An enzyme‐centric approach for constructing an amperometric l‐malate biosensor with a long and programmable linear range

l‐Malate is a key flavor enhancer and acidulant in the food and beverage industry, particularly winemaking. Enzyme‐based amperometric biosensors offer convenience for monitoring its concentration. However, only a small number of off‐the‐shelf malate‐oxidizing enzymes have been used in previous devices. These typically have linear ranges poorly suited for the l‐malate concentrations found in fruit processing and winemaking, making it necessary to use precisely diluted samples. Here, we describe a pipeline of database‐mining, gene synthesis, recombinant expression, and spectrophotometric assays to characterize previously untested enzymes for their suitability in biosensors. The pipeline yielded a bespoke biocatalyst—the Ascaris suum malic enzyme carrying mutation R181Q [AsME(R181Q)]. Our first prototype with AsME(R181Q) had an ultra‐wide linear range of 50–200 mM l‐malate, corresponding to concentrations found in undiluted fruit juices (including grape).

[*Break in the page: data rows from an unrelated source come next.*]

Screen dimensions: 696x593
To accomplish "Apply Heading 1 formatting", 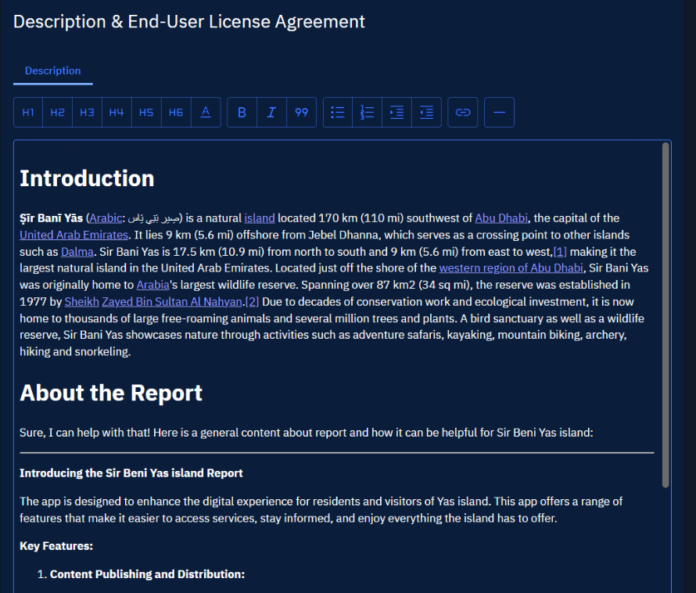I will [x=27, y=112].
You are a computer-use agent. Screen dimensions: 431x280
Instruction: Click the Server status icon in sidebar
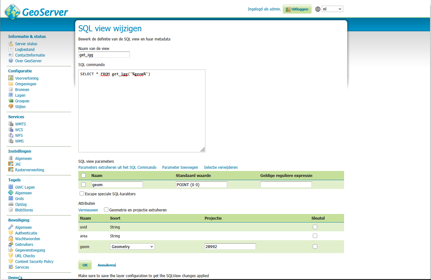pos(11,44)
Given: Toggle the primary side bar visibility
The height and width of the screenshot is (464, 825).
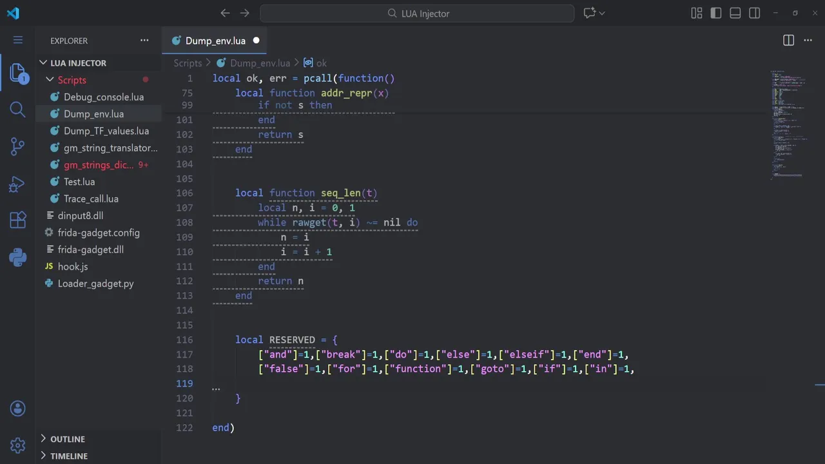Looking at the screenshot, I should click(715, 13).
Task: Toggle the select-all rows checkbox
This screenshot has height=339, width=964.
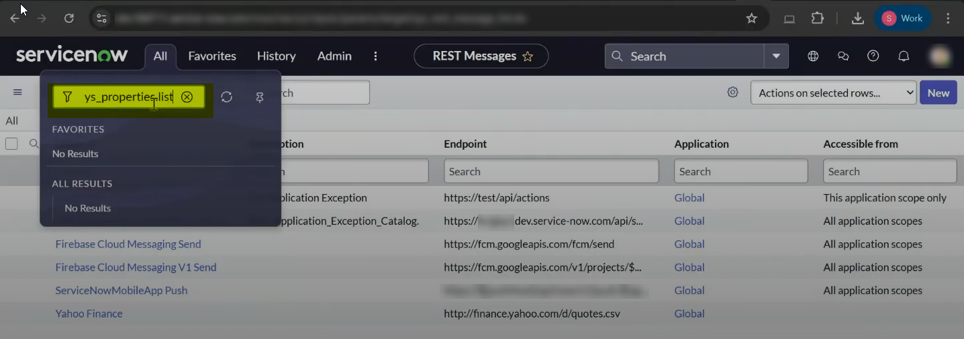Action: 11,144
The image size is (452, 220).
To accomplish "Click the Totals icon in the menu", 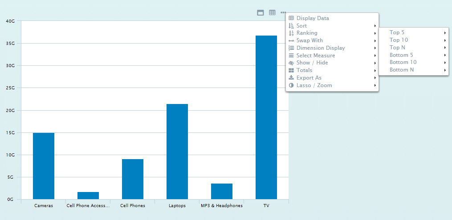I will pos(291,70).
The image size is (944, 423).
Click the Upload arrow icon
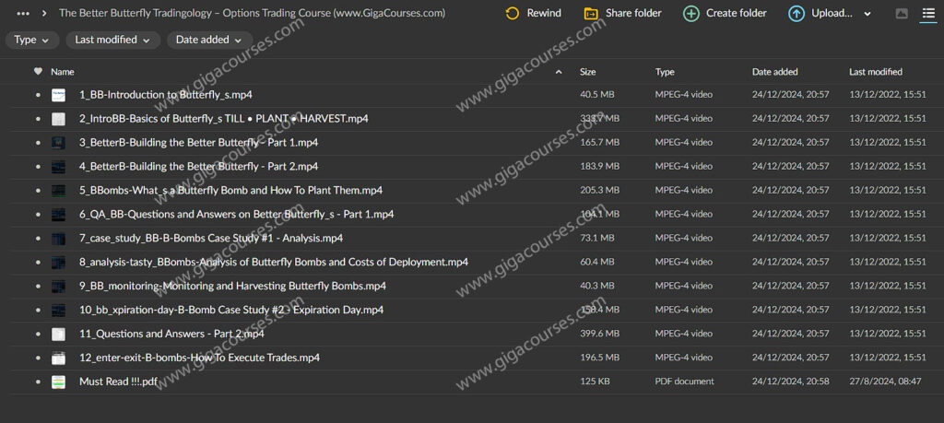pos(797,13)
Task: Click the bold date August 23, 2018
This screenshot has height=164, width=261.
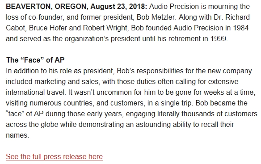Action: tap(119, 7)
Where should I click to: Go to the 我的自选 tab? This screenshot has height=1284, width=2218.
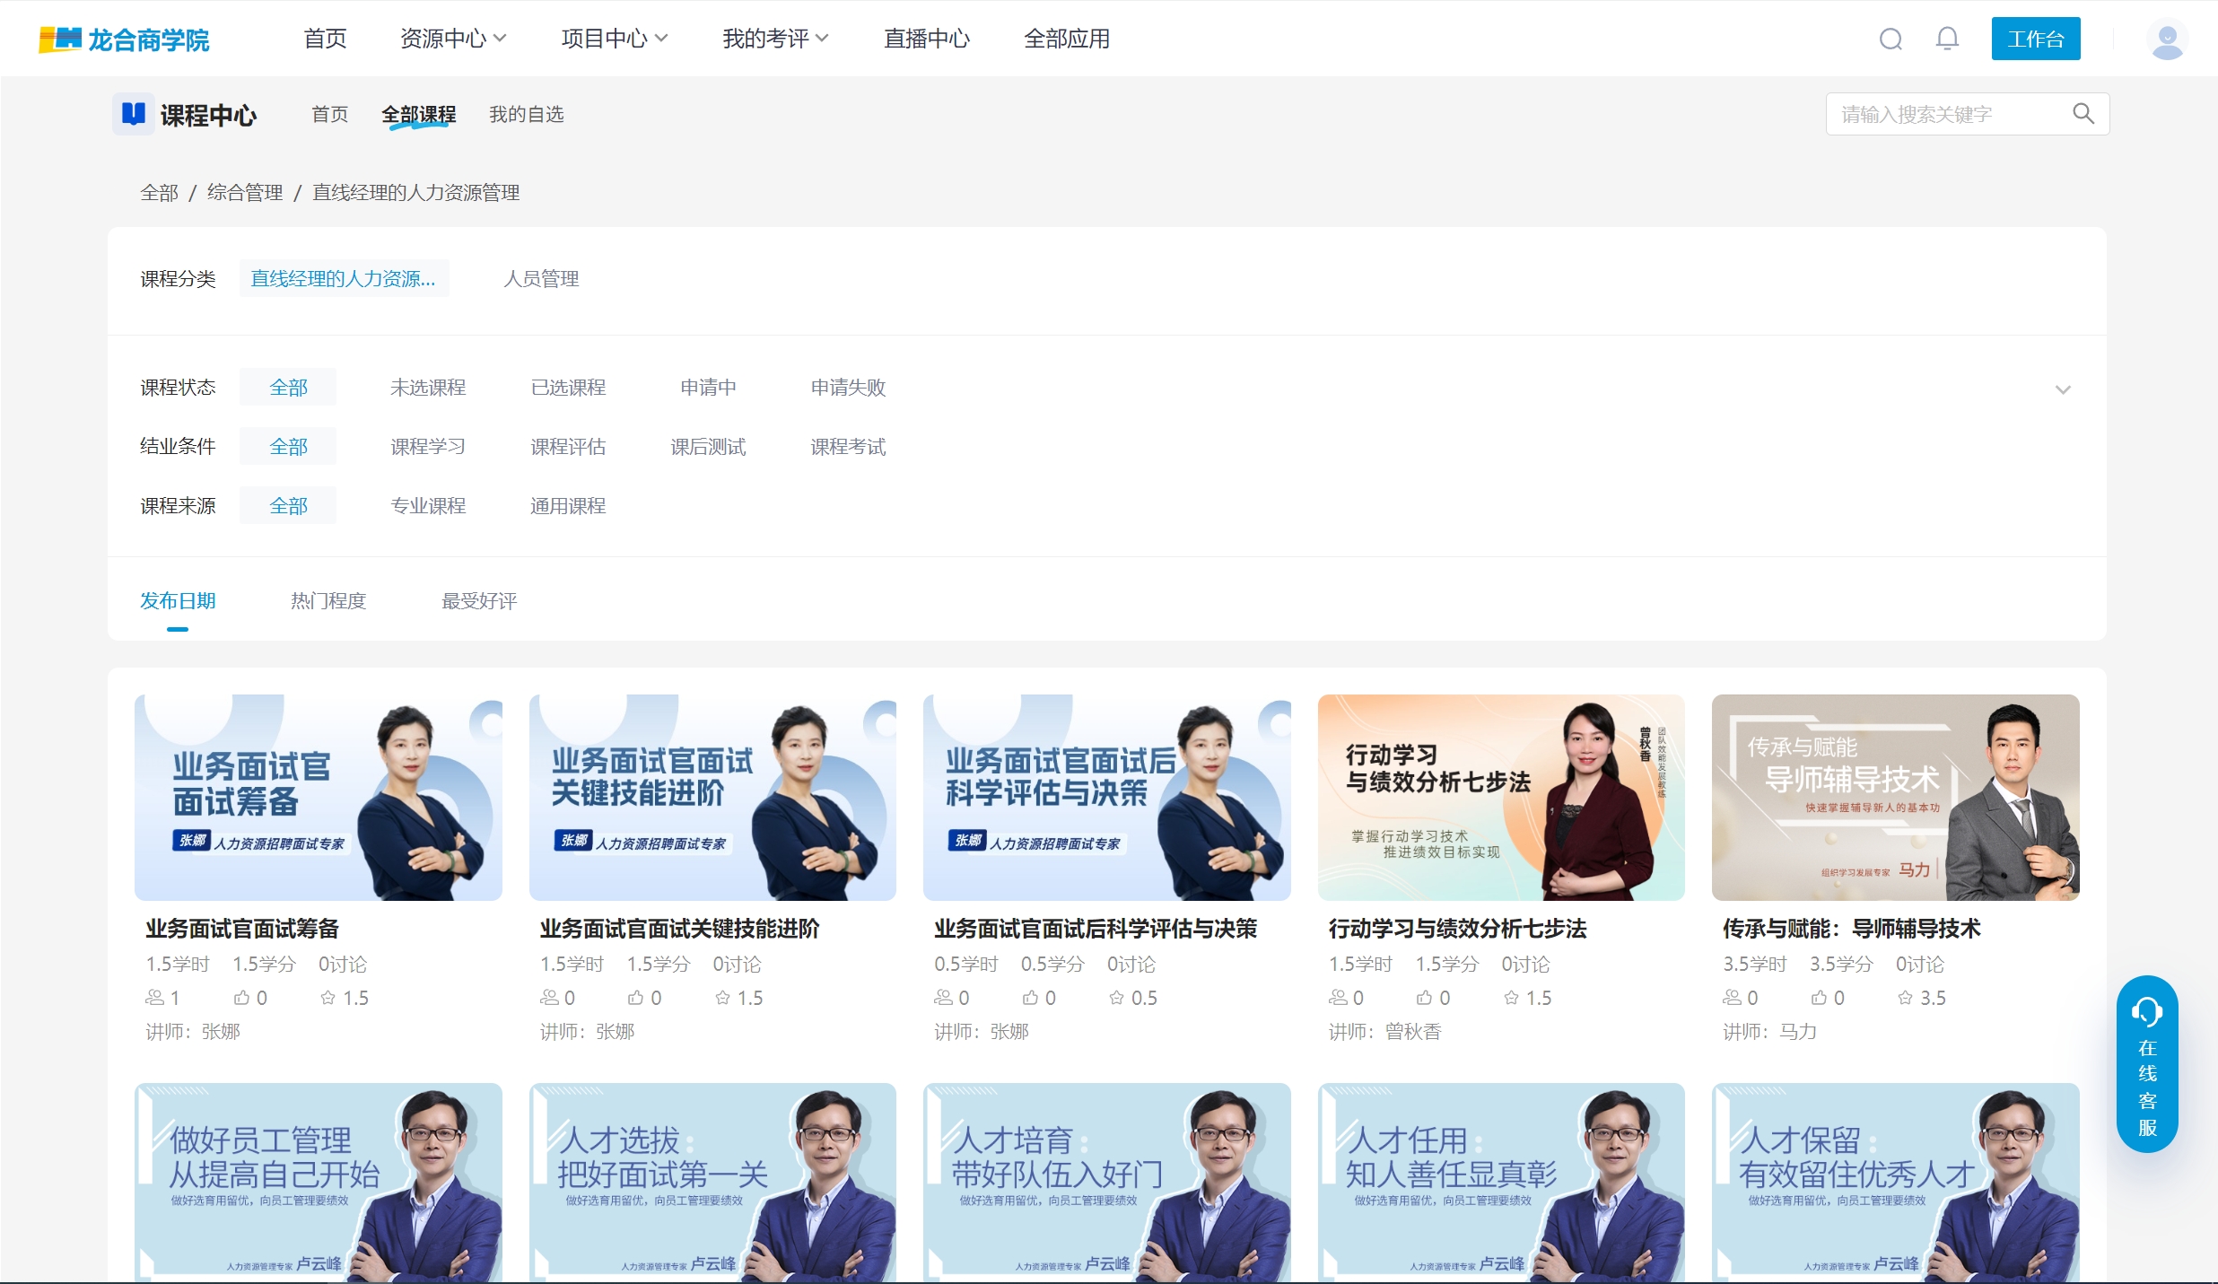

Changing the dication from Mg(2+) to Mn(2+) increased sensitivity five‐fold and adding citrate (100 mM) increased it another six‐fold, albeit decreasing the linear range to 1–10 mM. To our knowledge, this is the first time an l‐malate biosensor with a tuneable combination of sensitivity and linear range has been described. The sensor response was also tested in the presence of various molecules abundant in juices and wines, with ascorbate shown to be a potent interferent. Interference was mitigated by the addition of ascorbate oxidase, allowing for differential measurements on an undiluted, untreated wine sample that corresponded well with commercial l‐malate testing kits. Overall, this work demonstrates the power of an enzyme‐centric approach for designing electrochemical biosensors with improved operational parameters and novel functionality.